My eyes met his, and I had the sensation that I might throw up.
"Alright then," I plastered a manic smile on my face. "Well thank you for clearing that up! I really have to be going, but thank you for your time."
I turned to dart for the house, but as always he was faster than I. His hand clamped around my arm as soon as I turned and he brought me back around to face him. Facing him is term used loosely to explain this situation as there was no force in the universe strong enough to bring me to make eye contact.
"You and your escape plans," I could hear the grin in his voice. "Look Max, I am sorry if I gave you the wrong idea." Without releasing me, he gently slid his arms around my waist. Even in the midst of potentially fatal mortification, I was able to further appreciate the arms. Far more impressive close up, it must be said. "The truth is that I want to kiss you. Of course I do, how could I not? You are adorable, somehow completely confident and totally self conscious all at the same time.
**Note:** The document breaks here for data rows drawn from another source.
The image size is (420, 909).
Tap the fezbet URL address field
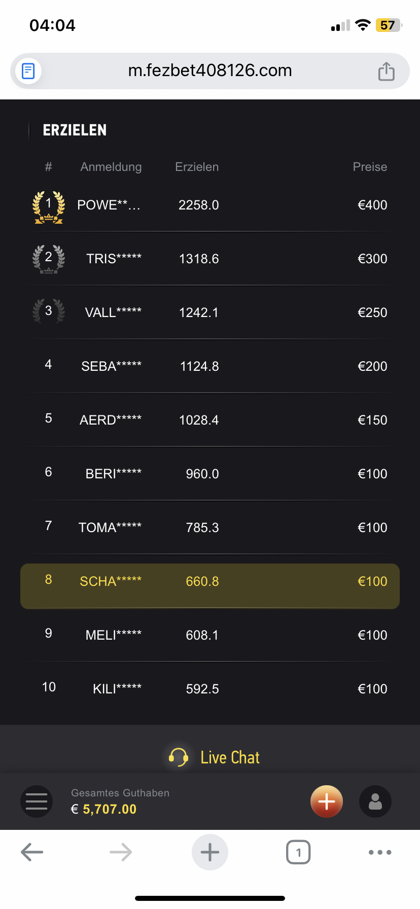[210, 71]
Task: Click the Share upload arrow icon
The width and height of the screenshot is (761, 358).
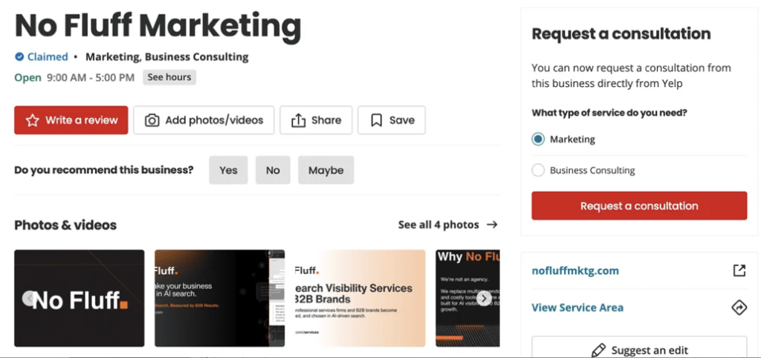Action: [x=298, y=120]
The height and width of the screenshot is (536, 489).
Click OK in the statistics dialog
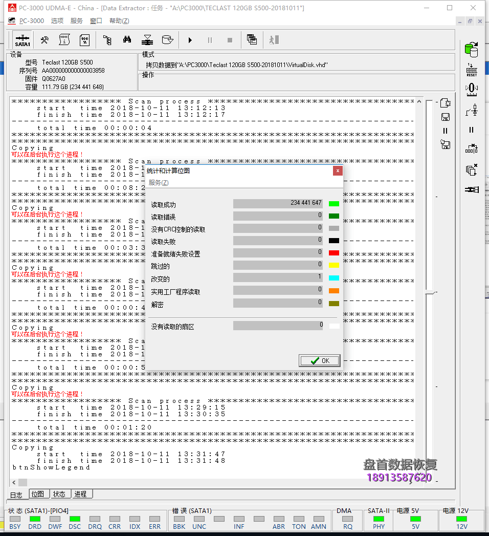pos(320,360)
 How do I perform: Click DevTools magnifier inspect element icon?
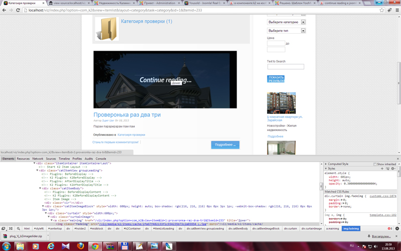point(19,228)
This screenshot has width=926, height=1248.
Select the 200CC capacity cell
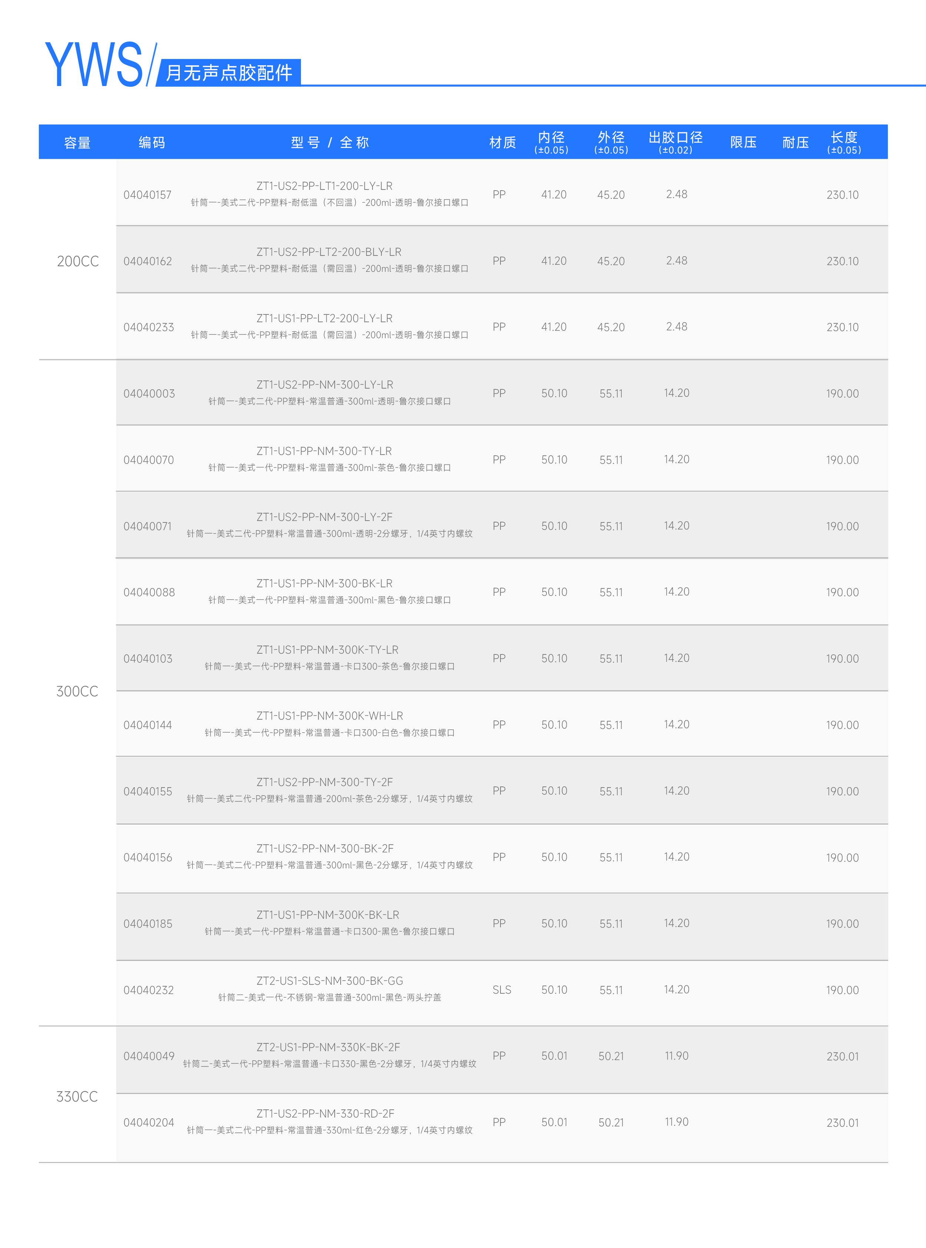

You are clumsy, smart, an amazing conversationalist, once we worked out the concept of course. You are honest, most people would have never have had the guts to open up to me the way you did the other night. You are so strong, but you have no idea, which makes it that much more endearing. You are beautiful and encompassing, and perfectly unpolished. Of course I would want to. All I have wanted to do since I met you is kiss you. From the moment you walked into that house when you came back, it was all I could do not to grab you right then, but I figured it would be an inappropriate way to say hi after ten years. Every second of every minute I spend with you is an exercise in self control, and if I'd had any idea, even the slightest notion, that you had been ready, I wouldn't have been able to stop myself."
Somewhere in his explanation, I looked up at him, I couldn't not. It was the most incomprehensible thing I had ever heard. It was the other way around, it always had been. These were things people said about Ben Stevens, not things Ben Stevens ever has to say.
It was also the most intensely romantic thing I had ever heard in my life.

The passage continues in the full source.